- **WORK INSTRUCTION**
Reproduce exactly the entries from the "Open 마이쿠팡 account page" line to the end. Skip all pictures.

- **SUPPLIED DATA**
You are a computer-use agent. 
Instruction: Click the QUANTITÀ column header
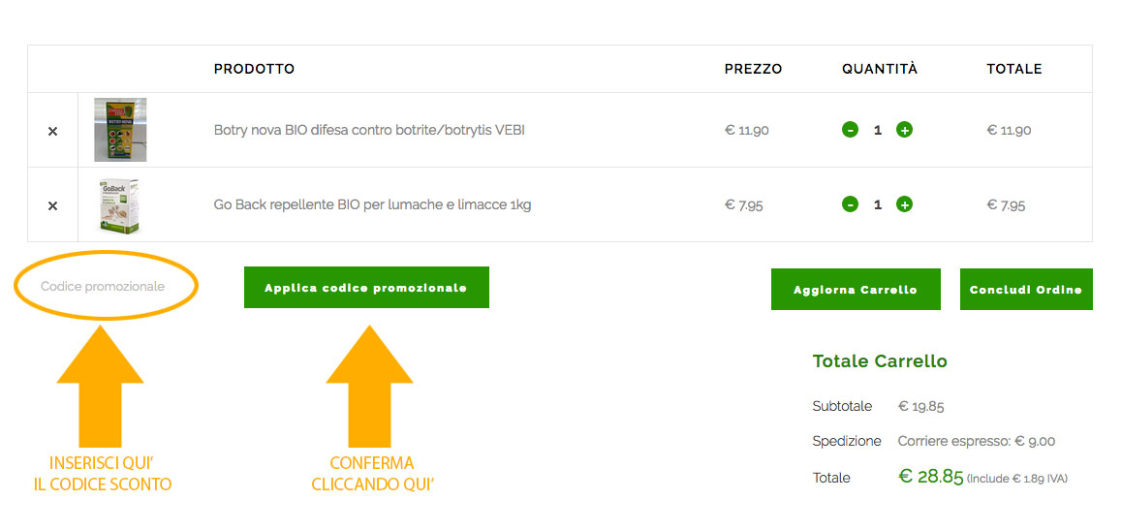pyautogui.click(x=880, y=69)
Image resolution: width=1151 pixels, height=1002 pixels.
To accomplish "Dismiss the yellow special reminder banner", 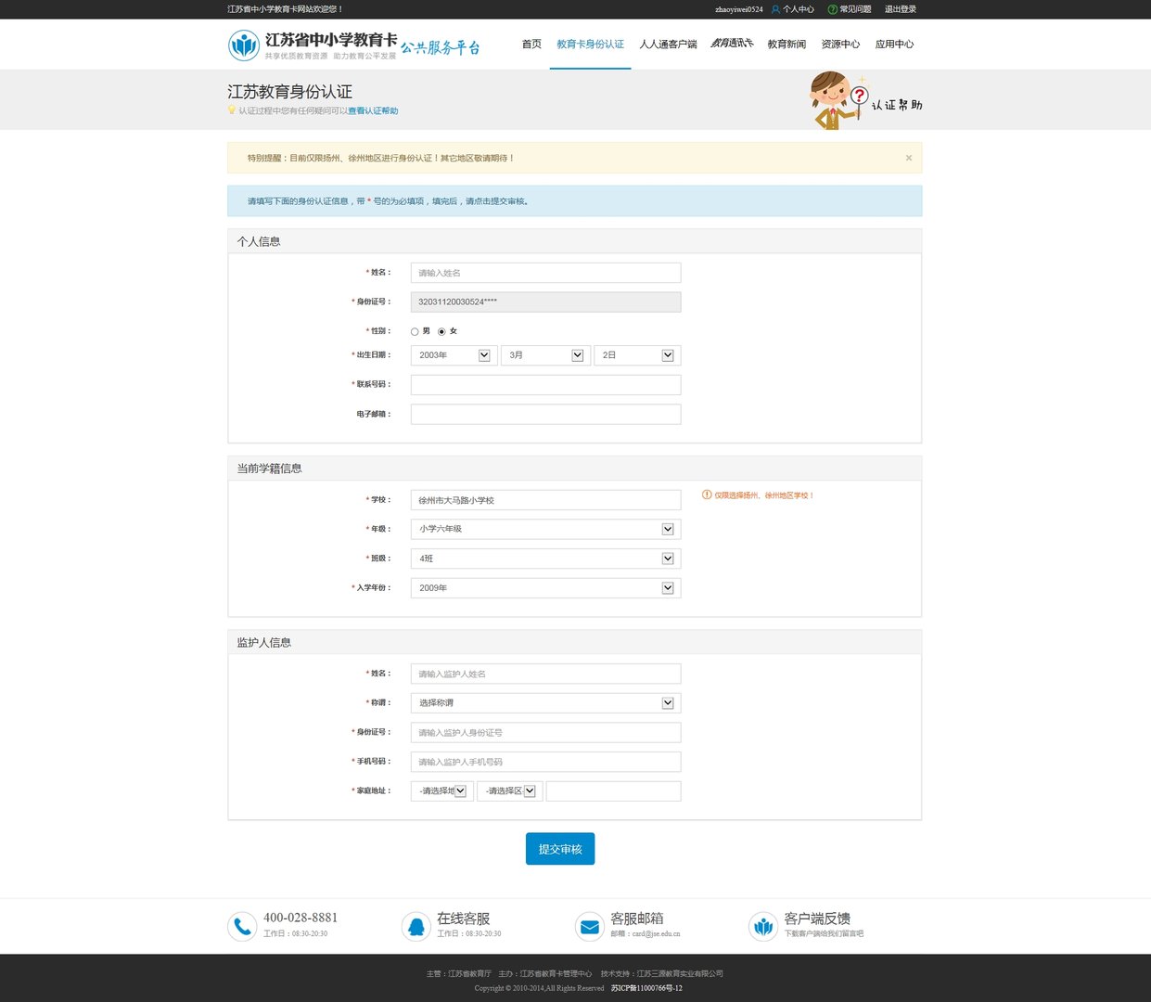I will pos(909,158).
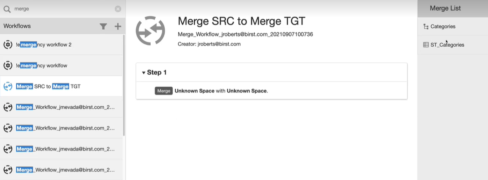
Task: Click into the workflow search field
Action: 62,9
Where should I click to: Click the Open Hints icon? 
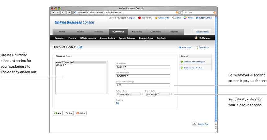[197, 47]
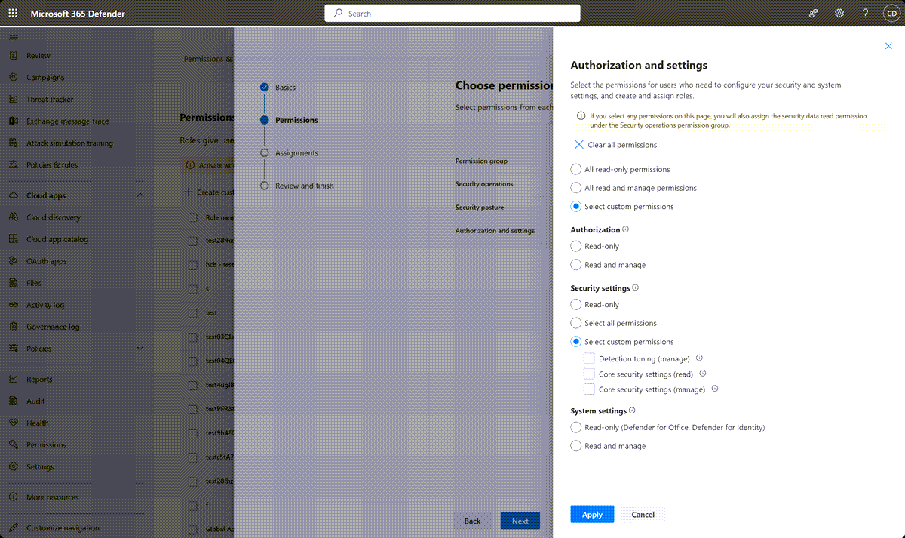Open the Microsoft 365 app launcher
905x538 pixels.
[11, 13]
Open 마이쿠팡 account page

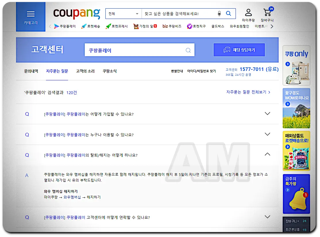(x=248, y=14)
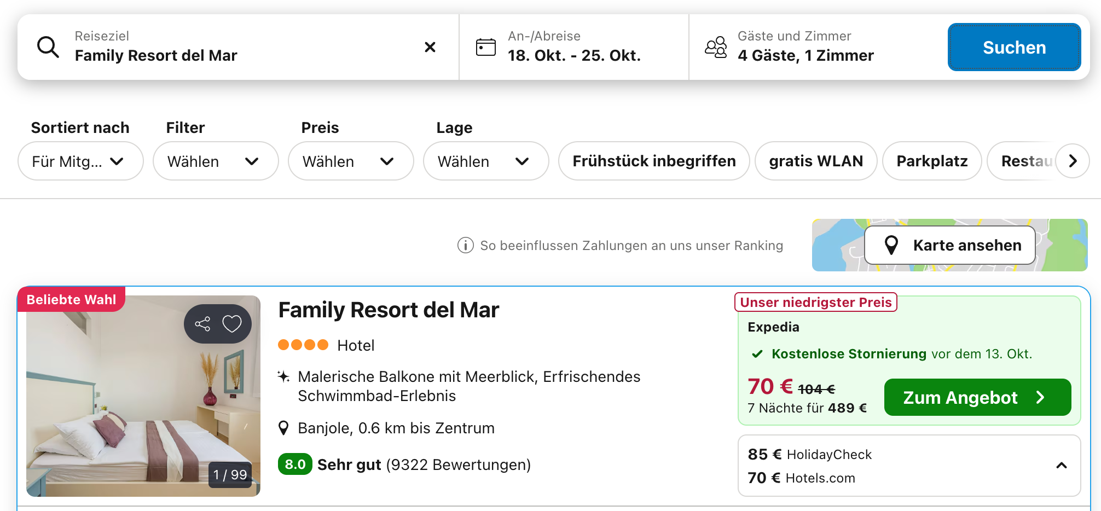Viewport: 1101px width, 511px height.
Task: Toggle the Parkplatz filter chip
Action: tap(932, 161)
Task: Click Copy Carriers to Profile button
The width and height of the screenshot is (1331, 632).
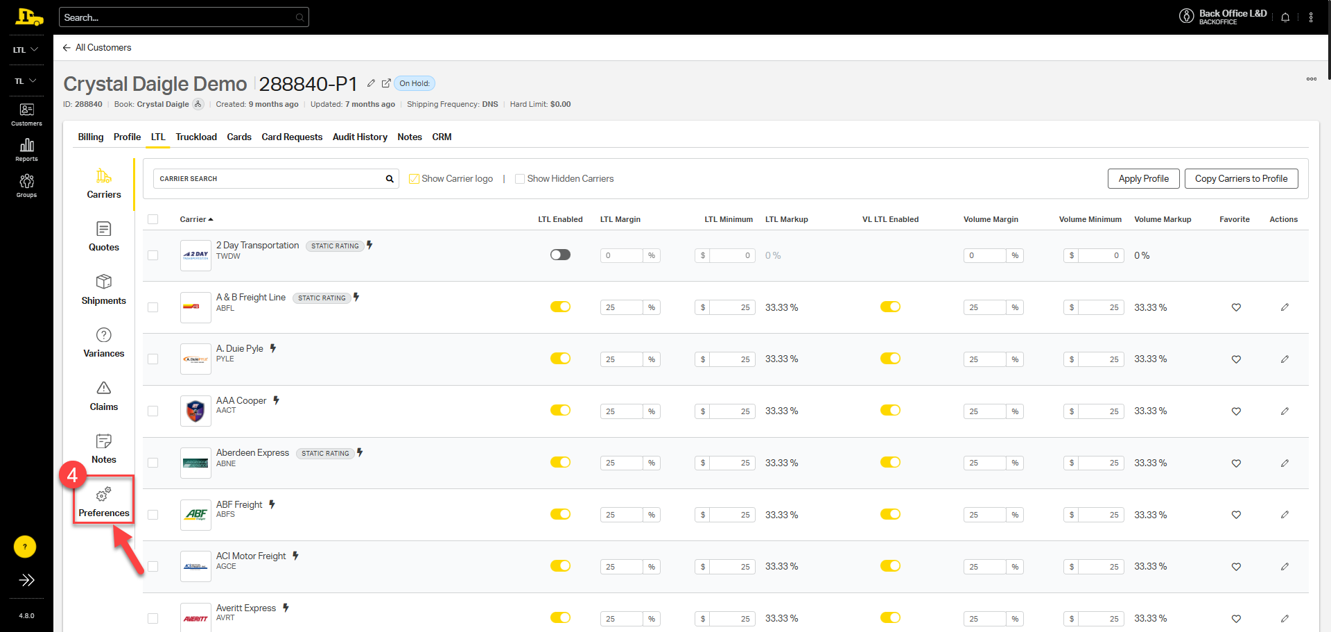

- **EXPECTED ANSWER**
Open 마이쿠팡 account page

(x=248, y=14)
Viewport: 1101px width, 511px height.
Task: Toggle the Parkplatz filter chip
Action: tap(932, 161)
Task: Click Copy Carriers to Profile button
The width and height of the screenshot is (1331, 632).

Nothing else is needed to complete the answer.